Before I start, I have to thank Michelle Miller who promises me that her new book “The Soccer Mom Myth” due out in March, (make mental note to add to my Amazon “aShop”) will bring all this into focus, for prompting me to have my say before she has the last word!

I’ve never really understood the US voting process and occasionally when I take time to study it and finally think I have it sussed, immediately something comes out of left field just to prove to me that I don’t.
One of the things that threw me a loop recently was the suggestion that part of the process, when there’s a close result, involves a bunch of people getting together (over cocktails I guess) to decide that if the voters knew a few things that the politicians knew, but were keeping secret, they would have voted differently, throwing the result out of the window and just deciding the winner themselves. So I must have bad information there because were it true it would make Zimabwe a great democracy!
However, one thing I do know for sure is that the current Clinton, Obama tussle is a brilliant illustration of consumer dilemma and the role of brand.
Politicians are brands of course, have no doubt about it and like any other brand they have an inherent promise. In fact, in the case of politicians the promise is rather more up-front that with most other brands, which really just serves to emphasise the importance of what is the challenge for most brands – delivering the promise. I always emphasise to my clients that the key to business success is to make a brand promise that apart from being relevant to your market is also realistic. In other words, something that you might actually be able to achieve. I guess that doesn’t influence politicians that much, but, I’m sure we’d all agree, it should.
In the case of the Hilary and Barack show, both are making big promises, which, to most people are attractive. The difference, as Hilary was at pains, between sobs, to point out the other day is that one of them (and it wasn’t her) didn’t have the experience to deliver. The other side to this particular coin however is that while Obama doesn’t have a record of delivery failure, Hilary is part of an establishment (I’m not talking parties here just politics) that has delivered successive disappointments, without flinching and without apology for as long as I can remember.
In a land that probably needs change more than most, Hilary’s strength is that she has the experience and ring-craft that, if we believe her when she says that the rest of the stuff that has prevented her cohorts from delivering in the past isn’t going to deflect her, means she might just pull it off. Barack’s is the fact that he hasn’t – which means he’s as likely to succeed as he is to fail.

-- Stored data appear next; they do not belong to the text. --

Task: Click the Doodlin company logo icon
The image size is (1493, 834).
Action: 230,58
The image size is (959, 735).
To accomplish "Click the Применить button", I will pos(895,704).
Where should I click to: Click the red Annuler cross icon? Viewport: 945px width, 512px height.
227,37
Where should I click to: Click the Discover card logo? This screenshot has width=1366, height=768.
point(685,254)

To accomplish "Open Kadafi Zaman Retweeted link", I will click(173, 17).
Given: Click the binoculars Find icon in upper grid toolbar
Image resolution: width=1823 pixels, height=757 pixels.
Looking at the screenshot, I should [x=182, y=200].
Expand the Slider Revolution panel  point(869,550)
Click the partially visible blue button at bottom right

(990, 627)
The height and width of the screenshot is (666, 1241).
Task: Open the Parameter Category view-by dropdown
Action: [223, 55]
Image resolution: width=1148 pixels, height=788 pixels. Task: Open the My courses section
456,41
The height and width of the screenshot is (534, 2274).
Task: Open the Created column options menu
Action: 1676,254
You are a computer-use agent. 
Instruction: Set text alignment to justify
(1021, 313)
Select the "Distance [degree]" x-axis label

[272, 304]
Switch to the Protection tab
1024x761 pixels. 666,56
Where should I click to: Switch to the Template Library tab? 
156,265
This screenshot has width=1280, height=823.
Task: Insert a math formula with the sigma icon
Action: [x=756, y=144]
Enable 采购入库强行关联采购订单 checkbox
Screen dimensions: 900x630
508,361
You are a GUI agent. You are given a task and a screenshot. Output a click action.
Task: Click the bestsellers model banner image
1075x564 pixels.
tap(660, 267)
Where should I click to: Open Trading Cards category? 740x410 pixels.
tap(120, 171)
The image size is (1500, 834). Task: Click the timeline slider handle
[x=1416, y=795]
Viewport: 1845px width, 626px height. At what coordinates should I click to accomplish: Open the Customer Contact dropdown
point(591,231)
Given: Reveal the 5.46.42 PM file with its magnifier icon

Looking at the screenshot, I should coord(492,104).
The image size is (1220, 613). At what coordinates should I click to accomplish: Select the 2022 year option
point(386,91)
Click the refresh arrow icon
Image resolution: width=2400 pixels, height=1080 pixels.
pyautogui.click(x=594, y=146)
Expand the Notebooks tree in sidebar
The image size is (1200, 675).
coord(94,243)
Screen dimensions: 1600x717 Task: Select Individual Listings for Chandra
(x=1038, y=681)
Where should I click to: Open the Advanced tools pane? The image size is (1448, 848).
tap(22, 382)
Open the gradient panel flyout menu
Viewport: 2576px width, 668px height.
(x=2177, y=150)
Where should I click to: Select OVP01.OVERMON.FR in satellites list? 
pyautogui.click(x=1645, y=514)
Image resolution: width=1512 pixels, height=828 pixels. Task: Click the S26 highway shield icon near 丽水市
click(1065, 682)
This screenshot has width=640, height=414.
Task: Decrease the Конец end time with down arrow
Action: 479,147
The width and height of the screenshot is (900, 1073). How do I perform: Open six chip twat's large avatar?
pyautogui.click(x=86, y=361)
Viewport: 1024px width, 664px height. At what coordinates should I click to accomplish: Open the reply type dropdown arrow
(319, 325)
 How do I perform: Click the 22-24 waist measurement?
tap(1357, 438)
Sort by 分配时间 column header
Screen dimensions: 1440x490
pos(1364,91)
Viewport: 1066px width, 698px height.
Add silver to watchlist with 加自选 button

If the two were two tins of beans standing on a supermarket shelf – a new unknown brand and an old, but not particularly notable one – which would you choose, the familiar one that you knew was average, or the unknown one that just might be the best you’ve ever tasted? Personally I’d go for the new one, but I’m not sure the American electorate, when the chips are down, is really up for a leap of fate. The problem with that conclusion is that it means its all down to the packaging designers! I guess there’s no change there either then!